_Written exercise_
Reproduce the material below word for word, leaving out the pictures.
-- Working data start --
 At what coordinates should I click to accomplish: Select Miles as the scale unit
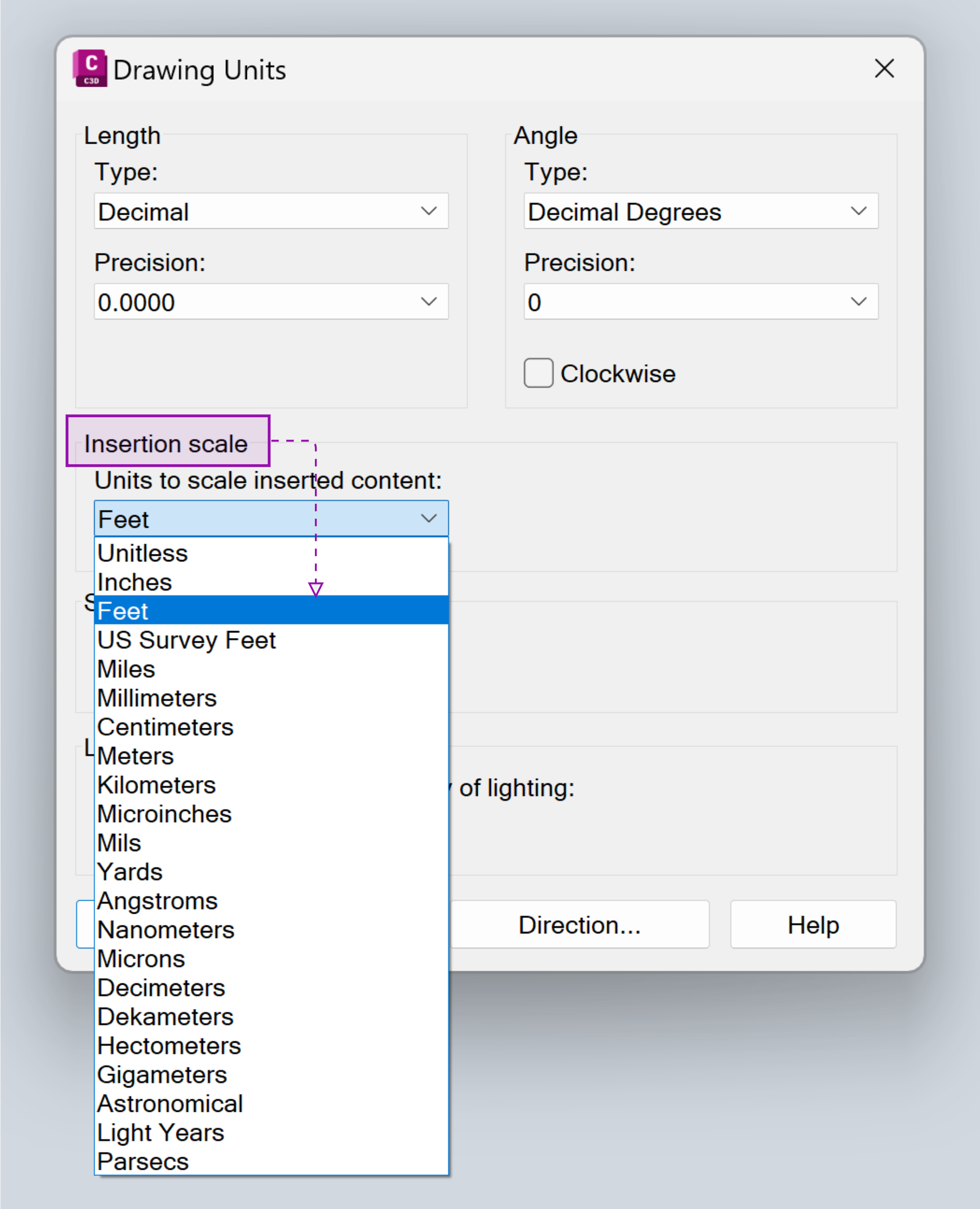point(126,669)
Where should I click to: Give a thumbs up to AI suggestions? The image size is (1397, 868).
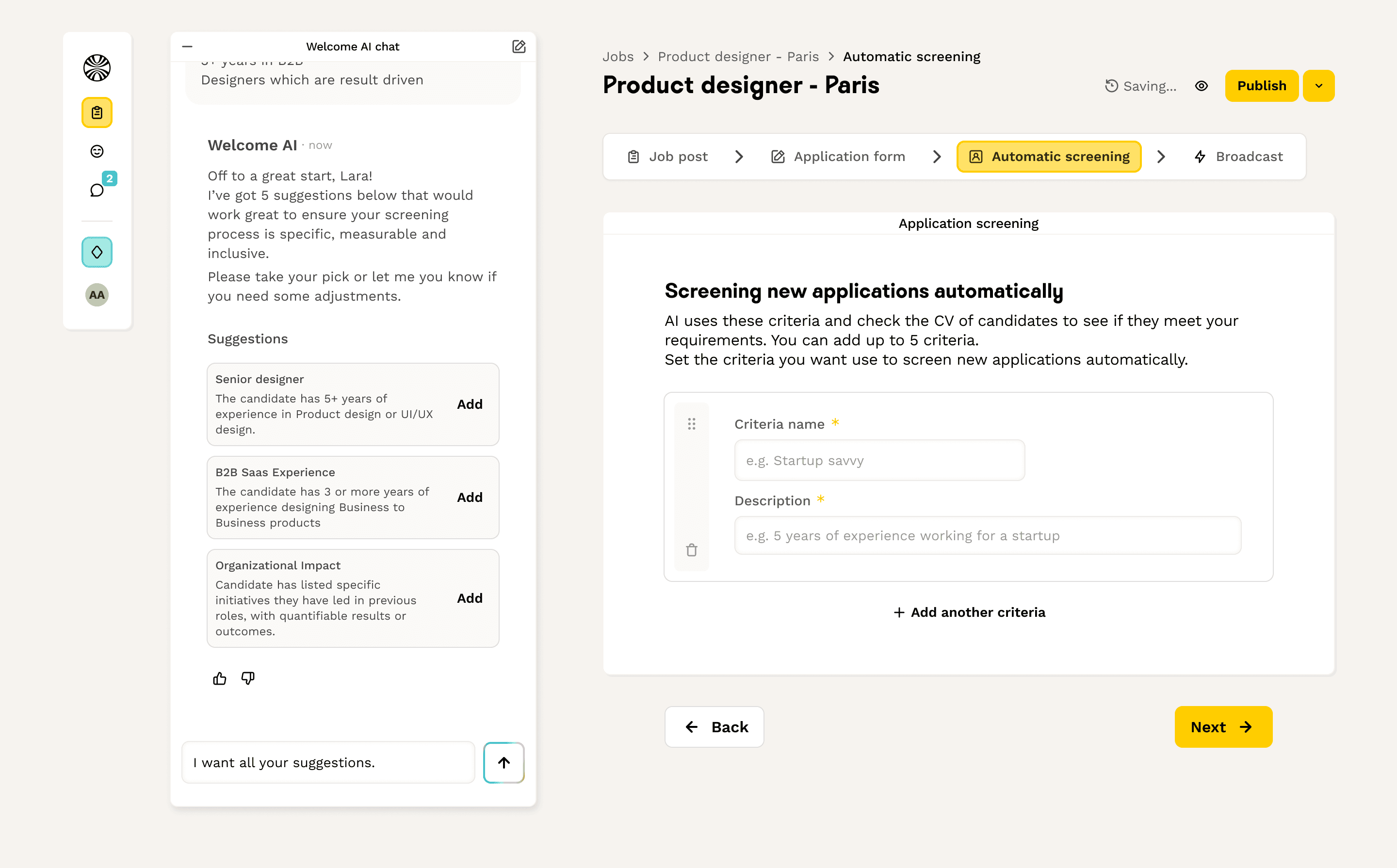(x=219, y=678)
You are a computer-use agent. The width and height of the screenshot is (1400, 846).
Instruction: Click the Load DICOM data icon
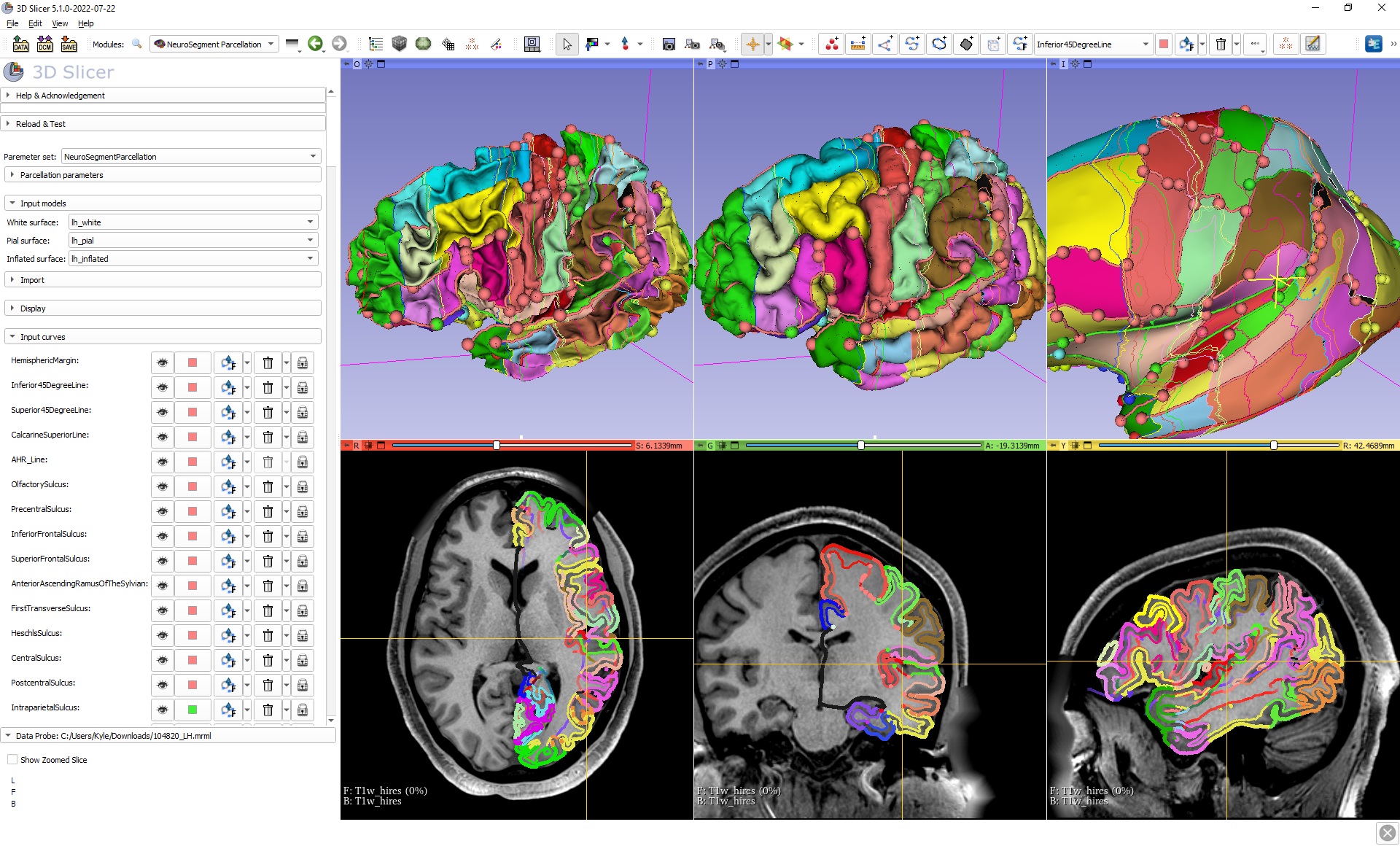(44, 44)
-- Working data end --
_The response_
 At what coordinates should I click to accomplish: Select Miles as the scale unit
point(126,669)
Where should I click to: Give a thumbs up to AI suggestions? The image size is (1397, 868).
(x=219, y=678)
You are a computer-use agent. The width and height of the screenshot is (1400, 846).
Instruction: Click the Load DICOM data icon
(44, 44)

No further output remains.